TASK STATEMENT:
Repeat the data that follows, keeping every character intact.
----
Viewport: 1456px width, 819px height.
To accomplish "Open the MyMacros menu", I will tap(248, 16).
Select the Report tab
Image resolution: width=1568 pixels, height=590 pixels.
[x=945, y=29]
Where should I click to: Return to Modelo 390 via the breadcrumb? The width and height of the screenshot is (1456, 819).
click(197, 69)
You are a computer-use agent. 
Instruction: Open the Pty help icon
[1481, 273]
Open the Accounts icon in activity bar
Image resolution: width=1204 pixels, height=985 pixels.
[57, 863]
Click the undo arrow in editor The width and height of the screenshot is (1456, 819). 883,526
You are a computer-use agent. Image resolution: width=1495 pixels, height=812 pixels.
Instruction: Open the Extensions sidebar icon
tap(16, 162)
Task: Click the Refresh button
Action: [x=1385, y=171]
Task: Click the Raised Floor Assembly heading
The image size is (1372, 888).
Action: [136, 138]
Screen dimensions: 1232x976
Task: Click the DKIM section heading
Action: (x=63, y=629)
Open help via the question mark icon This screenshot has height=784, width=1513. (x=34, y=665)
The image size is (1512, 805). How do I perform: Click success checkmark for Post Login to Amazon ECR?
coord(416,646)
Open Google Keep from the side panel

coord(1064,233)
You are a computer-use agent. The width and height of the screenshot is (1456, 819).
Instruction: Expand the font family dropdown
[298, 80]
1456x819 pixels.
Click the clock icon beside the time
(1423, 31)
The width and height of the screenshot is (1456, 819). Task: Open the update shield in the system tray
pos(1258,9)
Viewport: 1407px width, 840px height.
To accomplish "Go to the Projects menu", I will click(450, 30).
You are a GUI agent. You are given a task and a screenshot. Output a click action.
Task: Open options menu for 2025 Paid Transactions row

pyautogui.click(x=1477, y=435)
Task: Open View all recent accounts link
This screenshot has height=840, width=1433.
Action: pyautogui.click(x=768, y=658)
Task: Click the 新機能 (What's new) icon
----
WRITTEN RESPONSE:
Viewport: 1456px width, 819px height.
To accomplish "Open the MyMacros menu", I will tap(248, 16).
Select the Report tab
Image resolution: width=1568 pixels, height=590 pixels.
[x=945, y=29]
Where should I click to: Return to Modelo 390 via the breadcrumb? The width and height of the screenshot is (1456, 819).
click(197, 69)
You are a computer-use agent. 
Instruction: Open the Pty help icon
[1481, 273]
Open the Accounts icon in activity bar
Image resolution: width=1204 pixels, height=985 pixels.
[57, 863]
Click the undo arrow in editor The width and height of the screenshot is (1456, 819). 883,526
You are a computer-use agent. Image resolution: width=1495 pixels, height=812 pixels.
Instruction: Open the Extensions sidebar icon
tap(16, 162)
Task: Click the Refresh button
Action: [x=1385, y=171]
Task: Click the Raised Floor Assembly heading
The image size is (1372, 888).
Action: [136, 138]
Screen dimensions: 1232x976
Task: Click the DKIM section heading
Action: (x=63, y=629)
Open help via the question mark icon This screenshot has height=784, width=1513. (x=34, y=665)
The image size is (1512, 805). How do I perform: Click success checkmark for Post Login to Amazon ECR?
coord(416,646)
Open Google Keep from the side panel

coord(1064,233)
You are a computer-use agent. The width and height of the screenshot is (1456, 819).
Instruction: Expand the font family dropdown
[298, 80]
1456x819 pixels.
Click the clock icon beside the time
(1423, 31)
The width and height of the screenshot is (1456, 819). Task: Open the update shield in the system tray
pos(1258,9)
Viewport: 1407px width, 840px height.
To accomplish "Go to the Projects menu", I will click(450, 30).
You are a GUI agent. You are given a task and a screenshot. Output a click action.
Task: Open options menu for 2025 Paid Transactions row

pyautogui.click(x=1477, y=435)
Task: Open View all recent accounts link
This screenshot has height=840, width=1433.
Action: pyautogui.click(x=768, y=658)
Task: Click the 新機能 (What's new) icon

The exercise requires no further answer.